About 2.3 million barrels per day (bpd) of Russian crude and 1.2 million bpd of petroleum products head west through a network of pipelines and ports. Redirecting those flows would be a massive undertaking on the part of Moscow, with analysts now calling for a deeper disruption to Russian oil production this year. International Energy Agency previously forecasted Russia's output could drop as much as 3 million bpd in the second half of the year.
Interestingly, some Russian oil executives called on the government of President Vladimir Putin to announce mandatory cuts to oil production in a move that would raise prices further to avoid selling barrels at a discount. Leonid Fedun, vice president of Russian oil company Lukoil said Russia should cut oil production by 20% to 30% this year to 7 million to 8 million bpd to "stay in the business."
Based on Bloomberg calculations, Russia's current production is below 10 million bpd at around 9.16 million bpd, and more than 1 million bpd below its quota under an OPEC+ production agreement.
IEA Executive Director Fatih Birol said this morning the energy crisis is much bigger than the 1970s oil shocks, and that he expects it to last longer. The Russian oil embargo also heightened concerns over inflation and potential recession across the 27-nation economic bloc. Inflation in the Eurozone surged to a new record high 8.1% in the 12-month period ending in May, up from 7.4% in April and well ahead of analyst forecasts for a rate of 7.7%. The development had been expected after Germany, Spain, and Belgium all reported above-consensus figures Monday. Germany showed a 7.9% spike in consumer prices from a year earlier compared with 7.4% reported in April.
Next, oil traders will switch their focus to OPEC+'s meeting scheduled for Thursday (June 2) that is expected to deliver a modest 432,000 bpd production increase in July. Western nations have repeatedly asked OPEC+ to increase production more aggressively amid a tightening global oil market. Rebuffing those calls, Saudi Aramco's Chief Executive Amin Nasser reiterated last week that "effective spare capacity" currently stands at just 2% or 2 million bpd. Spare capacity is the amount of untapped production that can be quickly turned on.
"You need a resilient and strong spare capacity to make sure that you can absorb any supply shocks," Nasser said last week. Russian Foreign Minister Sergey Lavrov is set to meet with Saudi Arabian Crown Prince Mohammed Bin Salman on Wednesday ahead of Thursday's meeting by OPEC+ ministers.

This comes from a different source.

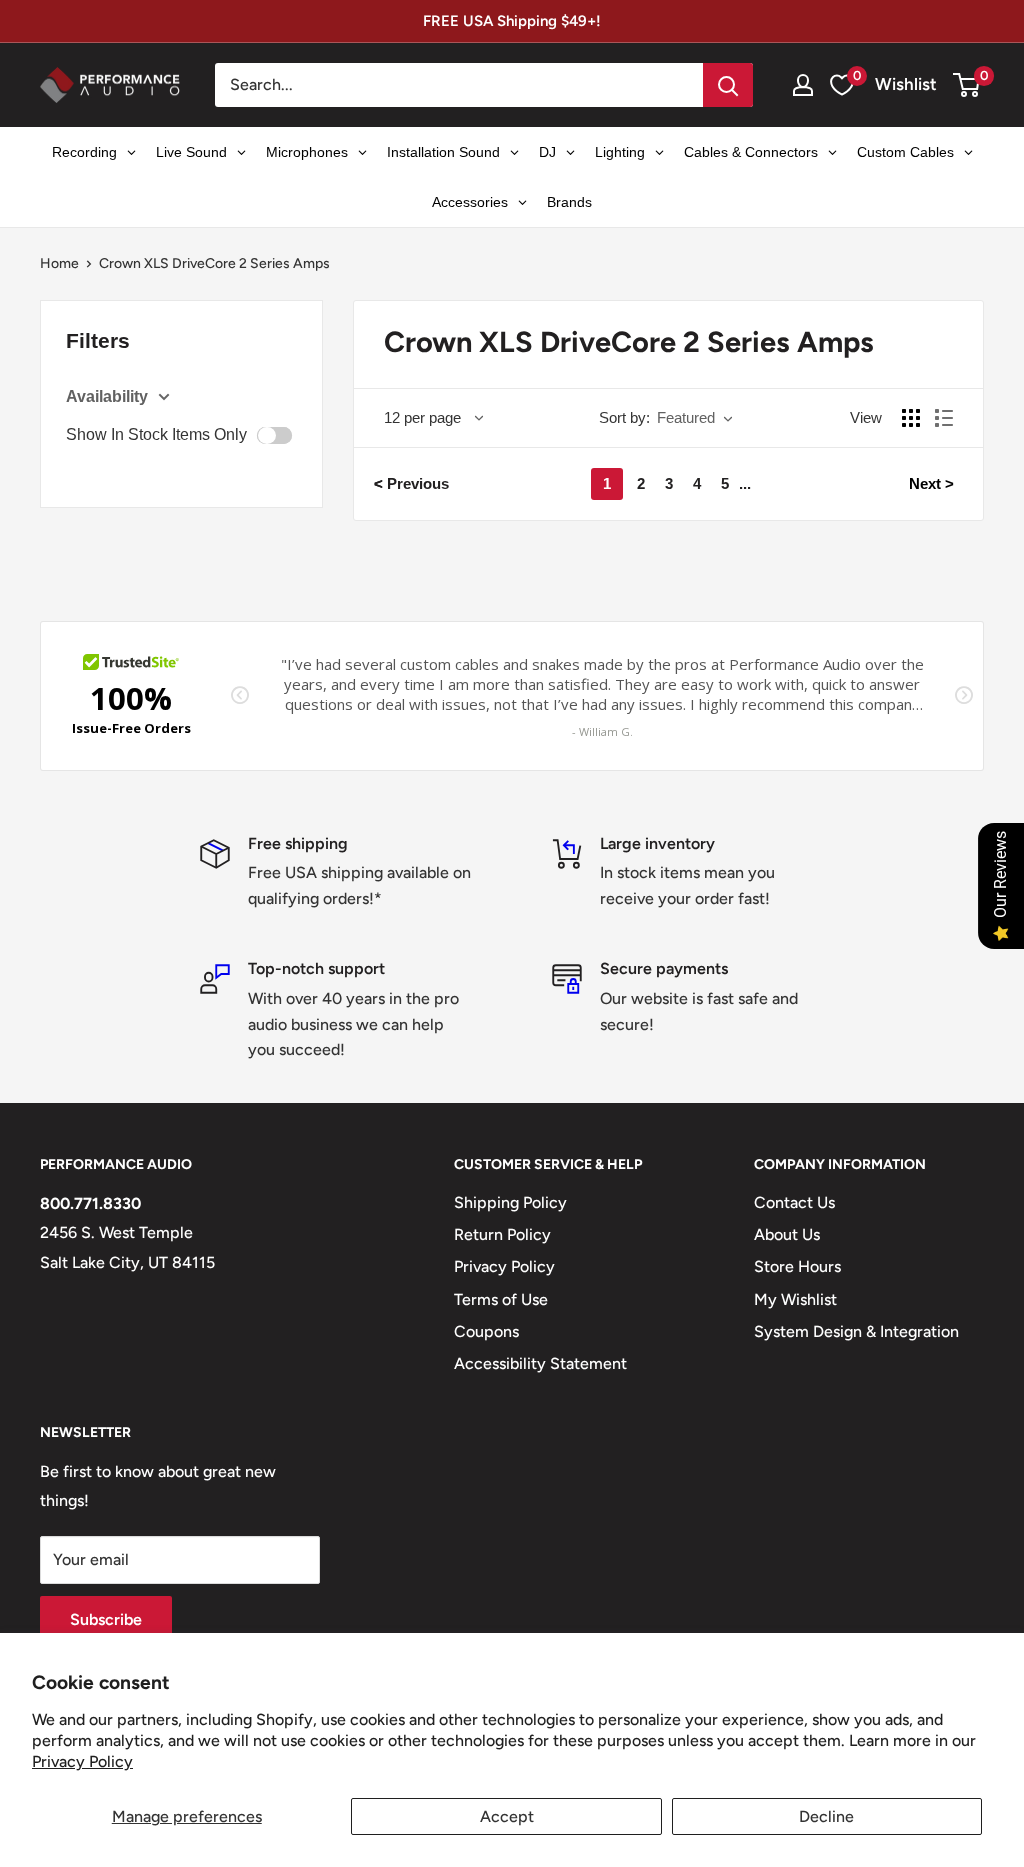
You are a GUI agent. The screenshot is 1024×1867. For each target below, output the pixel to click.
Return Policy (502, 1234)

Near 7:30 a.m. EDT, U.S. crude benchmark for July delivery rallied $2.83 to trade near a $118.39 barrel (bbl) after trading at a nearly three-month high at $119.43. ICE Brent July futures advanced $2.24 to $121.67 bbl ahead of its expiration this afternoon while rallying to a $124.10 nearly three-month high, with the August contract trading at a $4 bbl discount to the expiring contract. NYMEX RBOB June futures traded at a record high $4.1930 ahead of expiration, with the July contract trading at an 11-cent discount. NYMEX June ULSD futures surged 20.87 cents to $4.2116 gallon, with the next-month ULSD contact trading near $4.1332 gallon.